“The venerable Lady I adore,
Queen Aphrodite, owner of the shore
Of seagirt Cyprus. Thither Zephyr’s breeze
Had wafted her as babe with gentle ease.
While yet unborn, in briny foam lay she
Floating on billows of the surging sea,
Whence she came forth. The Seasons young and fair
With gold-embroidered bridles guided her,
They took her to their arms and they caressed
The little maid and had her beauty dressed
In garments of Ambrosian fabric wrought.
And then a crown of golden weight they brought,
Three-handled, which above her head they placed.
Her soft white neck with carcanets was graced,
The strands of which her silver breast adorn
In such a way as by the Seasons worn
At dances in sylvestrian resort
Or in Olympus at their father’s court.
They carried up the babe so fair and wee
To the immortals, who in ecstacy
Began at once to hug and fondle her
And kiss her hands. All vowed that they would wear
The sacred flower of this divine fair maid
At Hymen’s feast in festival parade.
Yea, such great charm the Gods e’en never saw;
They gazed and wondered and they stood in awe.

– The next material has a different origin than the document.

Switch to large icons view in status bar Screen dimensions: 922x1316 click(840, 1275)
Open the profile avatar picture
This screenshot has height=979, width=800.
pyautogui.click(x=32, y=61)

O goddess, dark-browed, sweet of voice,
In thee my song shall glory to rejoice!
On us poor mortals here on earth below
Life’s palm and heaven’s happiness bestow.

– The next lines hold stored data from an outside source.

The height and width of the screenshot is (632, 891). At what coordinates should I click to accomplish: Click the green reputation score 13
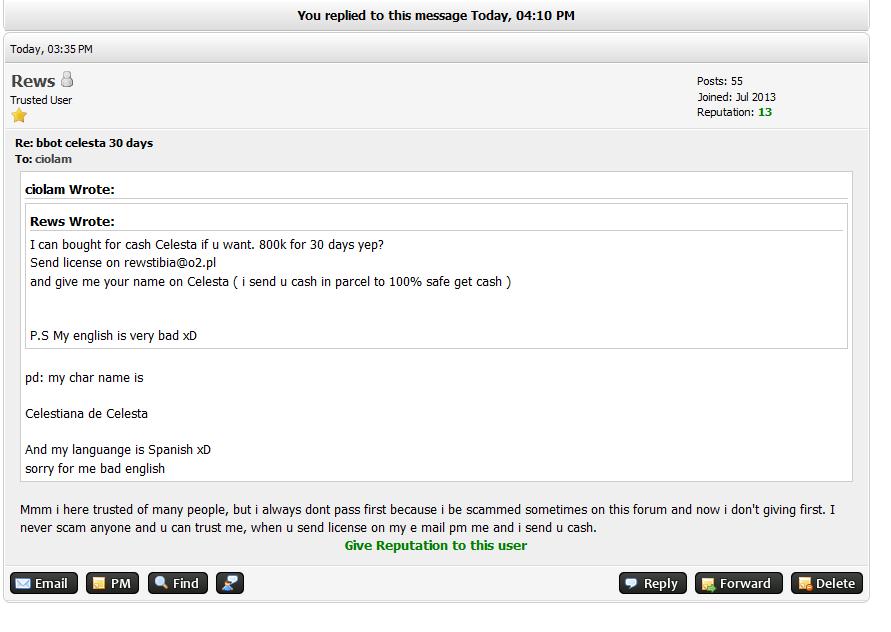765,112
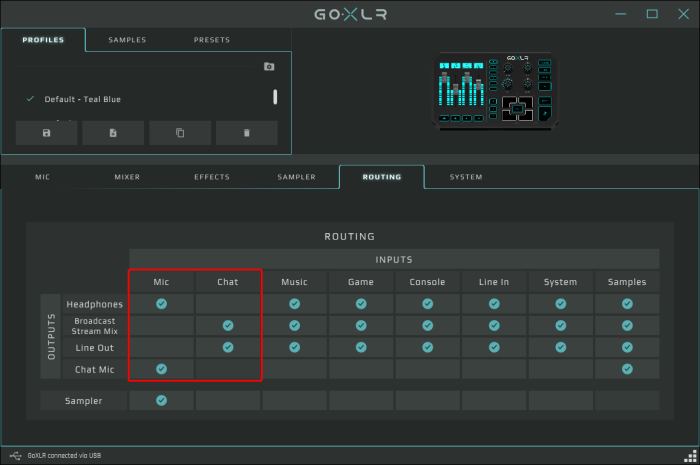Viewport: 700px width, 465px height.
Task: Uncheck Chat to Broadcast Stream Mix routing
Action: (x=228, y=325)
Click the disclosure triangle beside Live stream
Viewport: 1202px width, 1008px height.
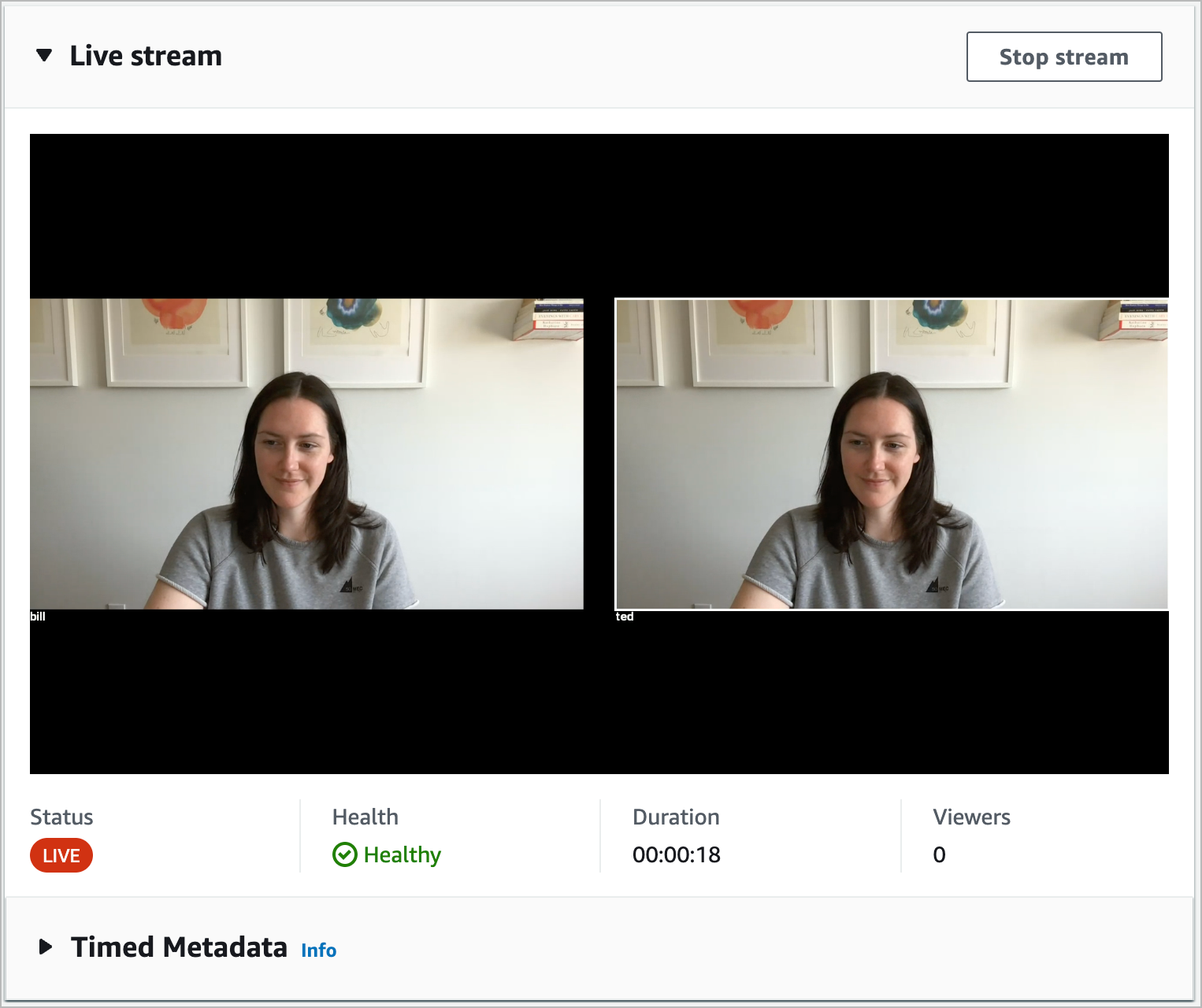click(45, 55)
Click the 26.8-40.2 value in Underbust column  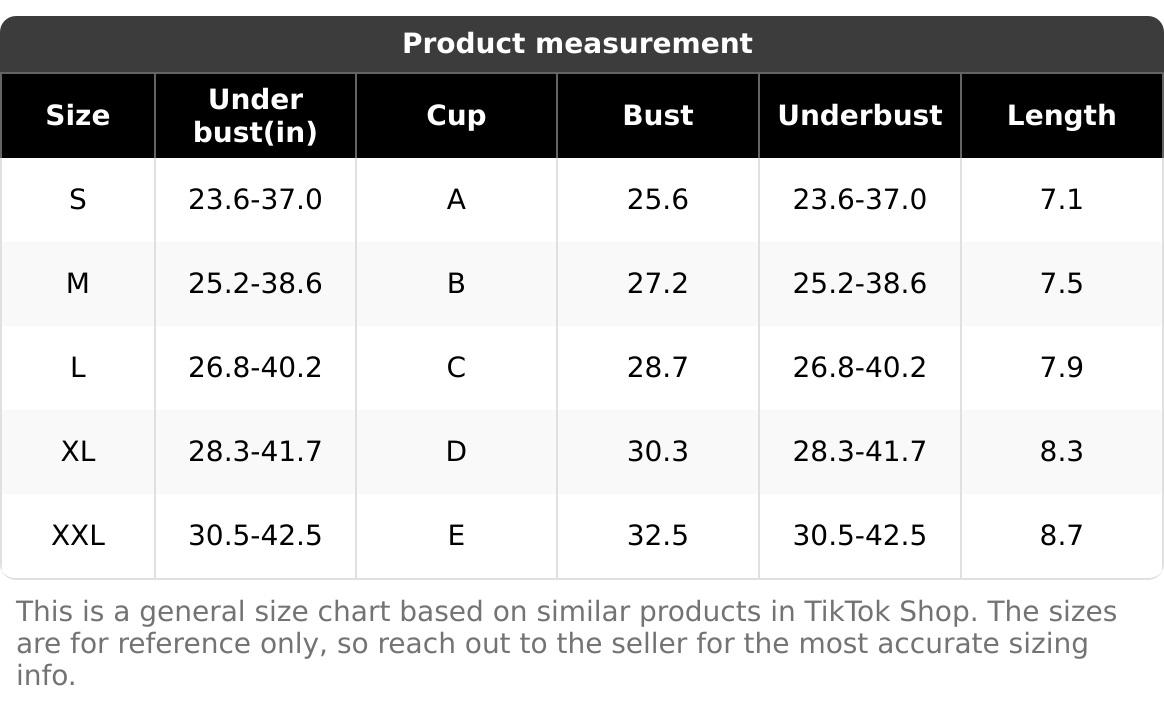pyautogui.click(x=859, y=368)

ANOTHER VIEW OF THE CNIDIAN VENUS.
Praised be forever thy divinity,
And the fair sex which representeth thee.”
The nature of Venus as the mother of the universe, the mistress of existence, and the representative of all that is charming and lovely endeared her to the philosopher as well as to the poet, and so in Rome at a later day even the freethinker among classical poets, Titus Lucretius, dedicated to her his philosophical book of poetry, De rerum natura, in these often quoted words:[44]
“Mother of Rome, delight of Gods and men,
Dear Venus that beneath the gliding stars
Makest to teem the many-voyaged main
And fruitful lands—for all of living things
Through thee alone are evermore conceived,
Through thee are risen to visit the great sun—
Before thee, Goddess, and thy coming on,
Flee stormy wind and massy cloud away;
For thee the dedal Earth bears gentle flowers;
For thee wide waters of the unvexed deep
Smile, and the hollows of the sérene sky
Glow with diffusèd radiance for thee!
For soon as comes the springtime face of day,
And procreant gales blow from the West unbarred.
First fowls of air, smit to the heart by thee,
Foretoken thy approach, O thou Divine,
And leap the wild herds round the happy fields
Or swim the bounding torrents. Then amain,
Seized with the spell, all creatures follow thee
Whithersoever thou walkest forth to lead;
And thence through seas and mountains and swift streams,
Through leafy homes of birds and greening plains.
Kindling the lure of love in every breast,
Thou bringest the eternal generations forth.
Kind after kind. And since ’tis thou alone
Guidest the Cosmos, and without thee naught
Is risen to reach the holy shores of light,
Nor aught of joyful or of lovely born,
Thee do I crave co-partner in that verse
Which I presume on Nature to compose
For Memmius mine, whom thou hast willed to be
Peerless in every grace at every hour—
Wherefore, indeed, Divine one, give my words
Immortal charm. Lull to a timely rest
O’er sea and land the savage works of war,
For thou alone hast power with public peace
To aid mortality; since he who rules
The savage works of battle, puissant Mars,
How often to thy bosom flings his strength,
O’ermastered by the eternal wound of love—
And there, with eyes and full throat backward thrown,
Gazing, my Goddess, open-mouthed at thee,
Pastures on love his greedy sight, his breath
Hanging upon thy lips? Him thus reclined
Fill with thy holy body, round, above!
Pour from those lips soft syllables to win
Peace for the Roman, glorious Lady, peace!
For in a season troublous to the state
Neither may I attend this task of mine
With thought untroubled, nor may mid such events
The illustrious scion of the Memmian house
Neglect the civic cause.”
* * *
The temples of Aphrodite lie in ruins, and her worship is abandoned; but the ideal of womanhood which she represented has remained to this day, and will remain so long as mankind will continue to exist on earth. The artist of the statue of Milo has left us an unsurpassed interpretation of this ideal which even in its mutilated condition is noble and beautiful. At the same time nature does not cease to actualize the type in every living woman that has been born into the world. Each one of them with all her individual traits, her preferences and even her feminine faults is a specimen of the eternal ideal of womanhood—the divinity of love, of grace, of charm, of beauty, a source of inspiration as well as of physical and intellectual creativeness.
The ancient paganism has passed away and will never come back, but because its superstitions are gone we need no longer scorn its gods. We can recognize their grandeur, their nobility, their beauty, yea their truth; and if we contemplate the representation of their ideals in Greek art, we must own that the Venus of Milo is not the least among them.